Reasonably, the population of this town is not very much, just a few thousands. When the winter unfurls its vicious tooth and claw, mercury swooping down to about –50oC, supply of food and clothes are cut short; it is barely a conducive condition for human beings. Their main sources of income are farming and in the main town some small office jobs, teaching etc. People around there are always clad in heavy furry clothes made of animal skins. In this city was recorded a lowest temperature of –67.5oC in the year of 1975. That awesome figure brought the town a repute of being the coldest ever city having a handsome, however small, amount of human dwelling.
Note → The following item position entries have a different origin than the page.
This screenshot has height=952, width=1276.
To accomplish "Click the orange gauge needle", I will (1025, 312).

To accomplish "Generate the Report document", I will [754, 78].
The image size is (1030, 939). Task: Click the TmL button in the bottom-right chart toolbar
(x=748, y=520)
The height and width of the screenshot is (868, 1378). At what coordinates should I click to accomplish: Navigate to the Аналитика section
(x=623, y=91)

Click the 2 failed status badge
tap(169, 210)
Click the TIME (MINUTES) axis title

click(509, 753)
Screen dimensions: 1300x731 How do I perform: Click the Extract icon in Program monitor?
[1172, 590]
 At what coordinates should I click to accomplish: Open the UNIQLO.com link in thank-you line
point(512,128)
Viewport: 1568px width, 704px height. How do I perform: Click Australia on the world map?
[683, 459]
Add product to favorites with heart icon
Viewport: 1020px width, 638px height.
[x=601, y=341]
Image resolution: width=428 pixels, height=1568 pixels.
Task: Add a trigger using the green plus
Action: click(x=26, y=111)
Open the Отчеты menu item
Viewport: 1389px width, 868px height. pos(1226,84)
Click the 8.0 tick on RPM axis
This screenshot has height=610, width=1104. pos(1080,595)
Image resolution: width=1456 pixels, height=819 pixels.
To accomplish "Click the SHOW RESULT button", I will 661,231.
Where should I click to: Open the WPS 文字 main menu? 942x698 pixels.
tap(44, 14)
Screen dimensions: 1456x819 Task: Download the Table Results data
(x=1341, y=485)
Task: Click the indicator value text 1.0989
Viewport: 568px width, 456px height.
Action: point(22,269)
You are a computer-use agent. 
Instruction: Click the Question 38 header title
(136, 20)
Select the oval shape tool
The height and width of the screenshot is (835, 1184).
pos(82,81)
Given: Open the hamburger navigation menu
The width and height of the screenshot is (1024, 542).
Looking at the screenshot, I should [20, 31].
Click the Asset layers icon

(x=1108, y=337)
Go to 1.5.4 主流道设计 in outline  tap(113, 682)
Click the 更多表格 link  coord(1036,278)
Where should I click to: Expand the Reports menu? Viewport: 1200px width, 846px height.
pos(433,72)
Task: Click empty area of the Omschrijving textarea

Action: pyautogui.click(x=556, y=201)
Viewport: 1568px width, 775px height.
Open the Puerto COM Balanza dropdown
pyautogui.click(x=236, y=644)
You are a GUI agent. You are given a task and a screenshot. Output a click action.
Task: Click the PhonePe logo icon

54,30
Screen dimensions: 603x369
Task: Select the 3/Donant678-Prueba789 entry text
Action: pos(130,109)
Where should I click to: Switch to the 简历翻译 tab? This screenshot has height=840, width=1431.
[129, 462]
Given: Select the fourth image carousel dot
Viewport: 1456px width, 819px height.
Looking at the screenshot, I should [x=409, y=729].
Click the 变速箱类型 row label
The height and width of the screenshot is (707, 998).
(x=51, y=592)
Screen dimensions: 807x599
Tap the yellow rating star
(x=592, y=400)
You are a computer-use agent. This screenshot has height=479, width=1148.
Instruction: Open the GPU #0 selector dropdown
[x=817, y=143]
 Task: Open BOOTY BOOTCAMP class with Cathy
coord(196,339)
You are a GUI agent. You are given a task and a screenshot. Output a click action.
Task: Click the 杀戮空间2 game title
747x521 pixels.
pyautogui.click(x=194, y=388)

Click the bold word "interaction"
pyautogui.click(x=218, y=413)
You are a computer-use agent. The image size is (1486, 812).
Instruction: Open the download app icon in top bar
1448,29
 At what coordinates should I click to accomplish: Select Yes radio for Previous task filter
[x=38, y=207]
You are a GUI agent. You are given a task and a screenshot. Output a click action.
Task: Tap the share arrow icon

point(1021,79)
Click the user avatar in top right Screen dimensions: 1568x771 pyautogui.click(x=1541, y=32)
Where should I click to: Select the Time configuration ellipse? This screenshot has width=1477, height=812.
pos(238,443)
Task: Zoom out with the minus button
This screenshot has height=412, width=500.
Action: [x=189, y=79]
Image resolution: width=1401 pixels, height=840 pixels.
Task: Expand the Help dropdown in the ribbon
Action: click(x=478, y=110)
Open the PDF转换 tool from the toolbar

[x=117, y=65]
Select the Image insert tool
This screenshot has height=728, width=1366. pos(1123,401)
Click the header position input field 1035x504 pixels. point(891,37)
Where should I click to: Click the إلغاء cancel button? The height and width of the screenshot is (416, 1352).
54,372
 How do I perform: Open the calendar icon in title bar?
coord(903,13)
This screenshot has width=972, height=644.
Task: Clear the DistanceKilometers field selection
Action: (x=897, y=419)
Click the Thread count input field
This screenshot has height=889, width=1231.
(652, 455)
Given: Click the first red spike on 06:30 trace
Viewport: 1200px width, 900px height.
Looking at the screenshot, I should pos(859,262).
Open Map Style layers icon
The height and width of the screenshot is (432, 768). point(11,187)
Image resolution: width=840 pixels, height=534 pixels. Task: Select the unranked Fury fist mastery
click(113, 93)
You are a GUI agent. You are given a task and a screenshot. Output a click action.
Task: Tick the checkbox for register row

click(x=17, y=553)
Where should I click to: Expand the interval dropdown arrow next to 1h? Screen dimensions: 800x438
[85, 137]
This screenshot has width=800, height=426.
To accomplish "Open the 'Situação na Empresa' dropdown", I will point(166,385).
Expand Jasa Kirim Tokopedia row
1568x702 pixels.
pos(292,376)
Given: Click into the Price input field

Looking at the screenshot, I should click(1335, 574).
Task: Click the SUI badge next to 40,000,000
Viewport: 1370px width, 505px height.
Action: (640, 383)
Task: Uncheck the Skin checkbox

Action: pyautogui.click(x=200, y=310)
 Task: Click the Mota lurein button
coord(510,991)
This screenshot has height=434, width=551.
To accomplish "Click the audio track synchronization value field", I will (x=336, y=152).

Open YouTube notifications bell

However, people living less than a miles away from the centre of the VERKHOYANSK, claims that a place in their proximity recorded a lowest temperature of –71.8oC. That made a few controversies concerning whether to declare the latter place the coldest one, but presumably, the assertion was a fake one, as there was no physical evidence to substantiate the fact. However, the local people were firm in their statement and made a statue at the place where they claim to have recorded that lowest temperature; the statue is known by ‘pole of cold’ to the local people.
Over the Arctic Circle near Polar Regions, where the sunlight, even in summer, seems like a distant gloomy lamp lurking just over the horizon, the spine-chilling cold is evident; but the spirit of people around there, their warmth, livelihood that keeps them going on and survive this extreme hostilities of nature; that is the true essence of Siberia.